After months of wild online speculation, Rogers Wireless finally released its pricing plan June 27 for iPhone, the Apple-flavoured, multi-use mobile that really needs no introduction.
And it was the blogosphere’s worst nightmare: the plan starts at $60 a month, tops off at $115 a month, requires a three-year contract and puts caps on data usage.
Beyond that, a mess of ambiguous information about the plan is floating around, and Rogers is doing a sloppy job of cleaning it up.
Liz Hamilton, a spokesperson for the company, would not comment on the plan itself, but told Canada.com that there is apparent “confusion in the marketplace.” She has a point.
In the months leading up to the pricing announcement, coming iPhone rates were rumoured to be prohibitive, prohibitive, prohibitive.
Despite that, the iPhone, due out July 11 and nicknamed the “Jesus phone,” remained intensely anticipated, putting Rogers in the unique position of not having to promote its product so much as its pricing plan.
And how’s that going?
Look no further than ruinediphone.com, an online petition claiming Rogers “screw[ed] our iPhone Canadian dream with poor data/voice [pricing] plans.” It’s a bit over the top, but at press time, the petition included more than 27,000 names.
The Canadian e-protest is also getting attention around the world, with a write-up in Britain’s Daily Telegraph and on CNN.com.
Comparing the Canadian pricing, $60 a month for 400MB, to the rates paid by iPhone users in Hong Kong, $24 a month for 500MB, is enough to cause a revolt.
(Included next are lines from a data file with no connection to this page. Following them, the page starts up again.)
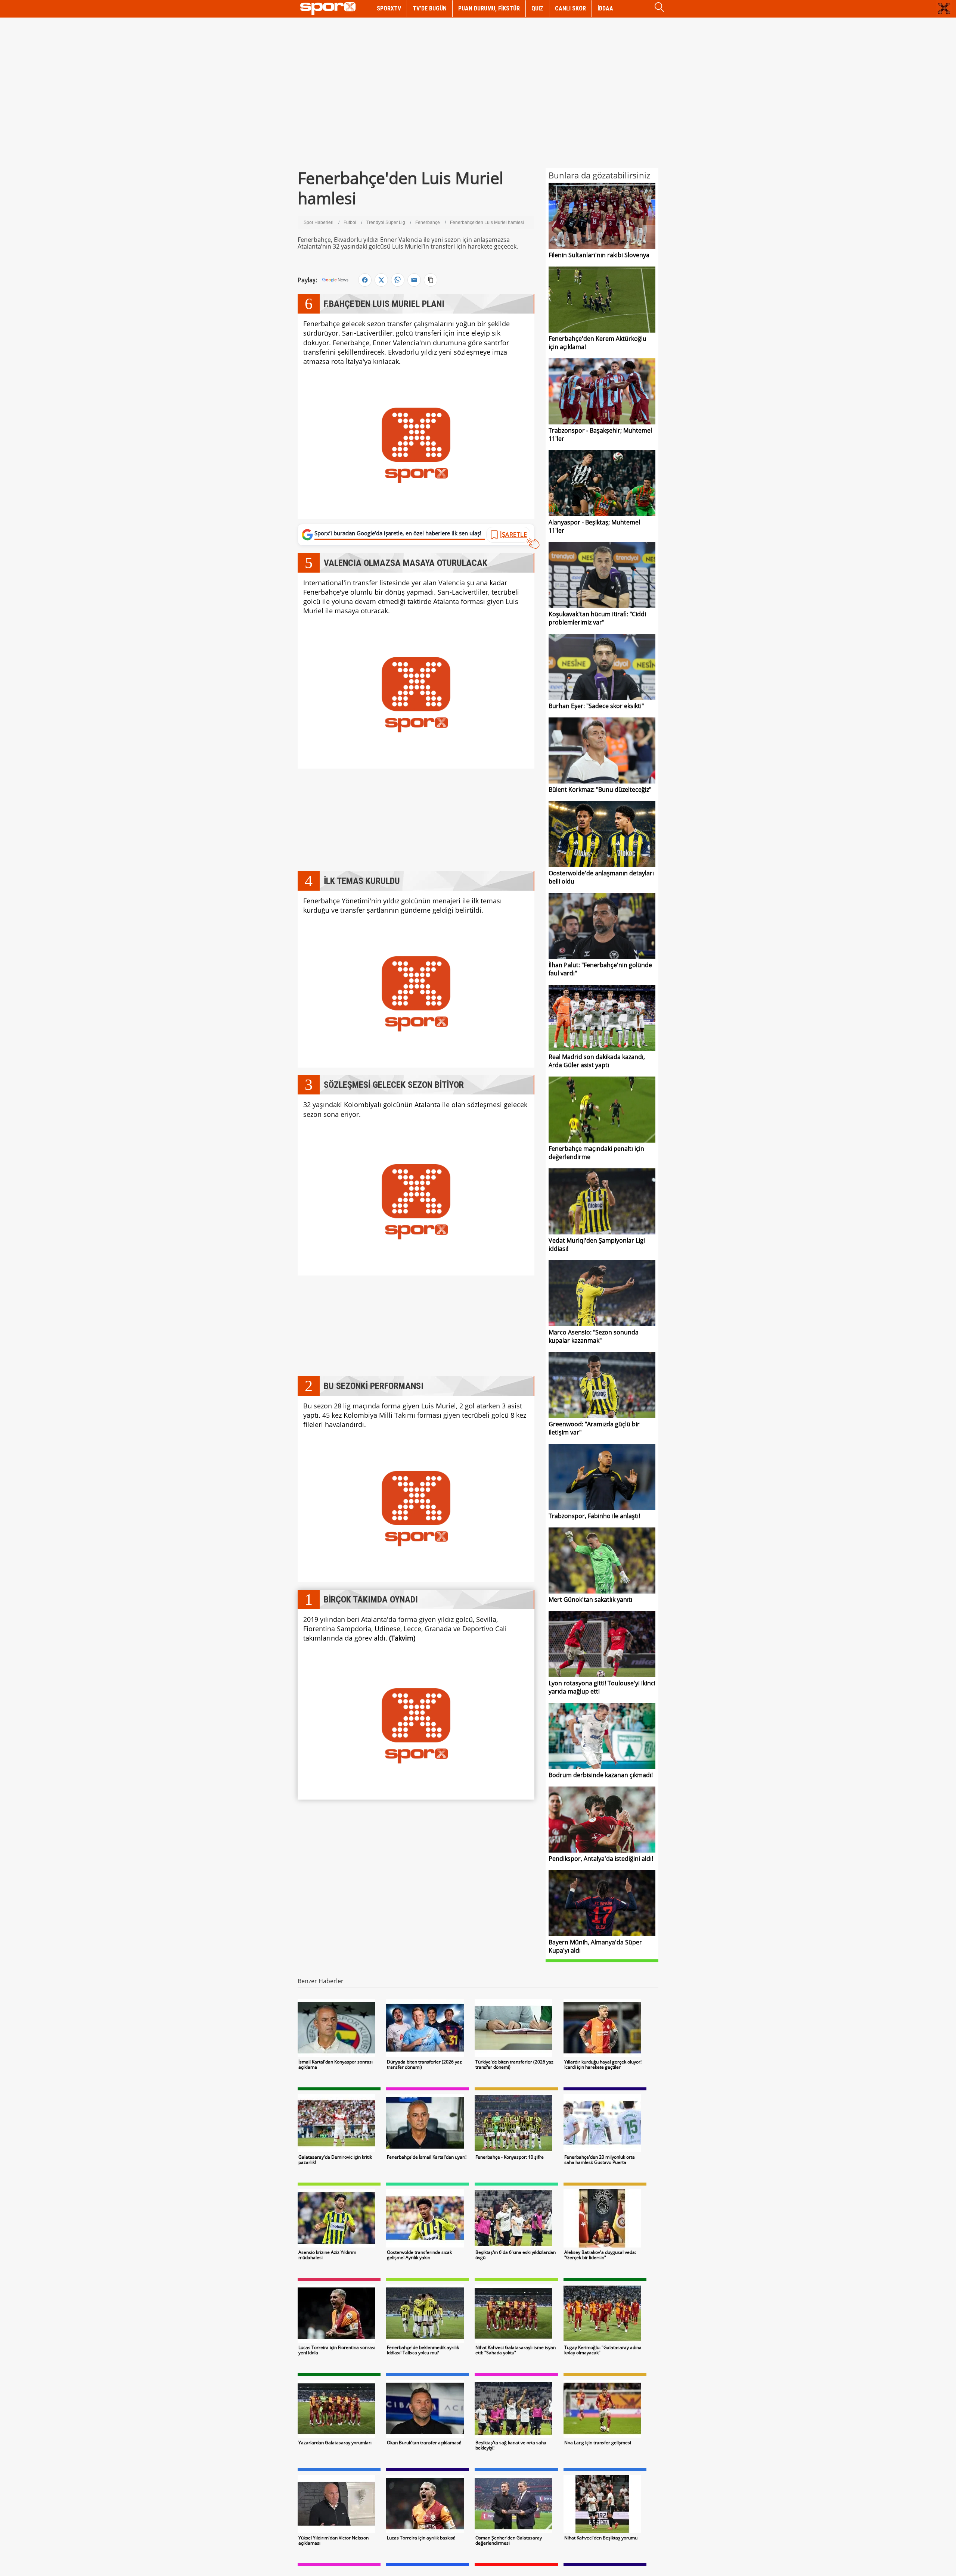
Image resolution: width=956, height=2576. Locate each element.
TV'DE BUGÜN (430, 8)
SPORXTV (389, 8)
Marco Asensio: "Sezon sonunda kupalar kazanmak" (594, 1336)
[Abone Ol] (335, 280)
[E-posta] (414, 280)
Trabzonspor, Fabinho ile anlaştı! (594, 1516)
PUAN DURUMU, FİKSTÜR (489, 8)
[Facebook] (365, 280)
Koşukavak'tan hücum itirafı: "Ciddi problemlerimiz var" (597, 618)
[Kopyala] (430, 280)
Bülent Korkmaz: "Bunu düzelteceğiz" (600, 789)
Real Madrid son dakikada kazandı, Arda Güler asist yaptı (597, 1061)
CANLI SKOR (570, 8)
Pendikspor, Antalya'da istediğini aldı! (601, 1858)
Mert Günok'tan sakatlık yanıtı (590, 1599)
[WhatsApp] (397, 280)
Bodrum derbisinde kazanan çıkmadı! (601, 1775)
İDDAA (605, 8)
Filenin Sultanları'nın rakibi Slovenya (599, 255)
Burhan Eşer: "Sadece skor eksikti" (596, 706)
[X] (381, 280)
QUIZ (537, 8)
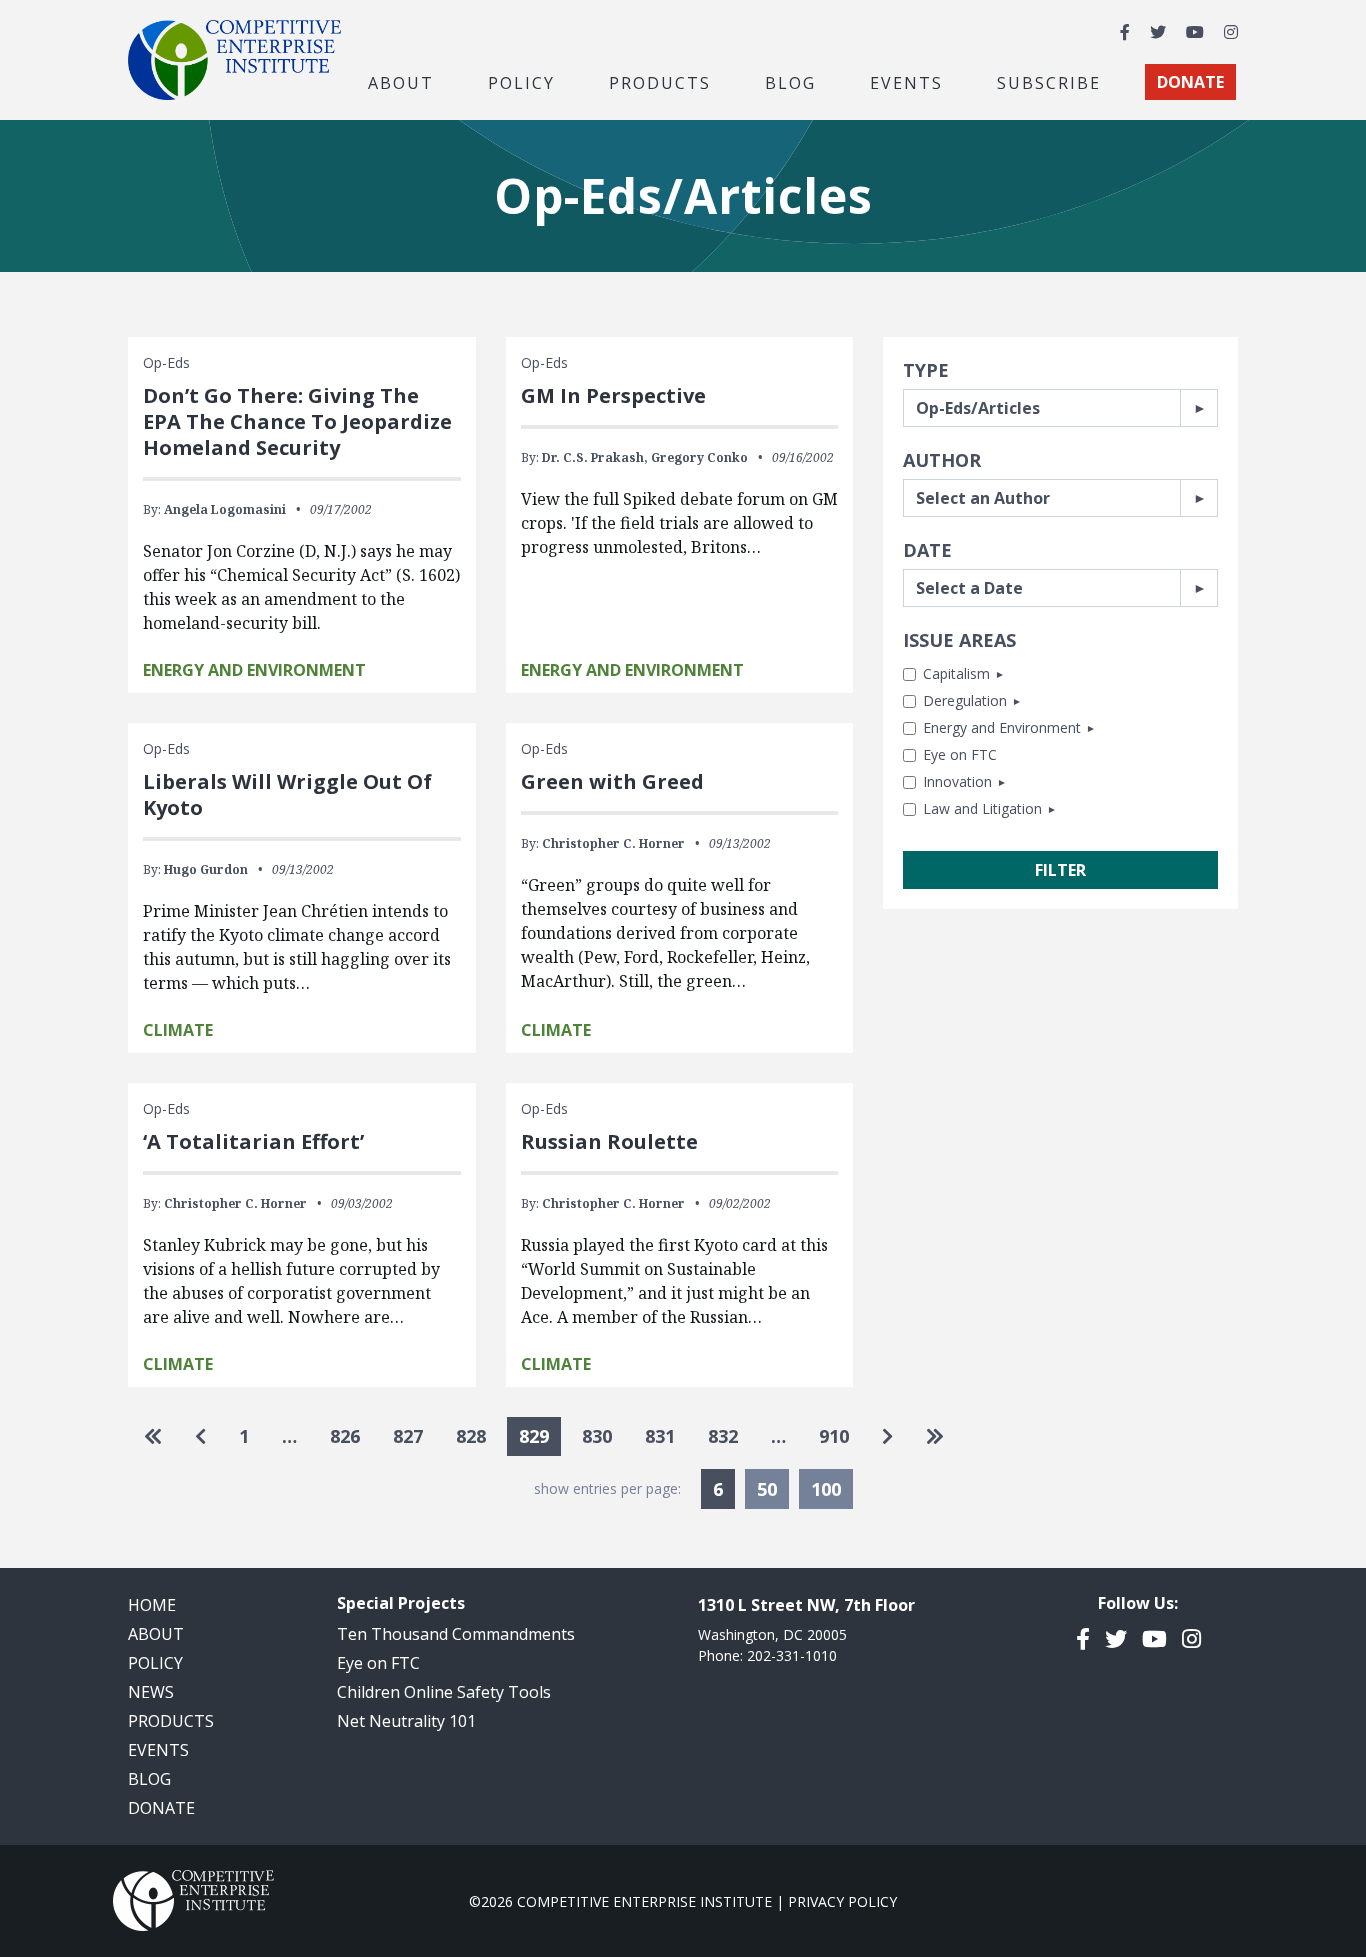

Two weeks ago, a leaked memo, purportedly from Rogers, circulated around the blogs with inaccurate, much lower rates than were later announced. And the plan was described as unlimited. Rogers neither confirmed nor denied authorship of the document, which only served to raise expectations.
Then another note, again claiming to be a Rogers internal memo, hit the Internet, detailing the activation process for the iPhones. In essence, it alleges that they must be activated in-store and carry a secret version of iTunes, presumably for proprietary reasons.
When it comes to managing pricing backlash and general malaise about the iPhone, both online and in real time, Rogers has been invisible, and no representative could be reached for comment for this article.
With exorbitant costs followed up by non-existent public relations, Rogers is effectively turning the Jesus phone into a false messiah.
Leak of the week
While it may have admirable goals, Canadians Against Suicide Bombing (CANASB) has a bizarre approach to advocacy. Listen to the group’s embarrassing theme song, a cheeseball throwback to 70s game show soundtracks.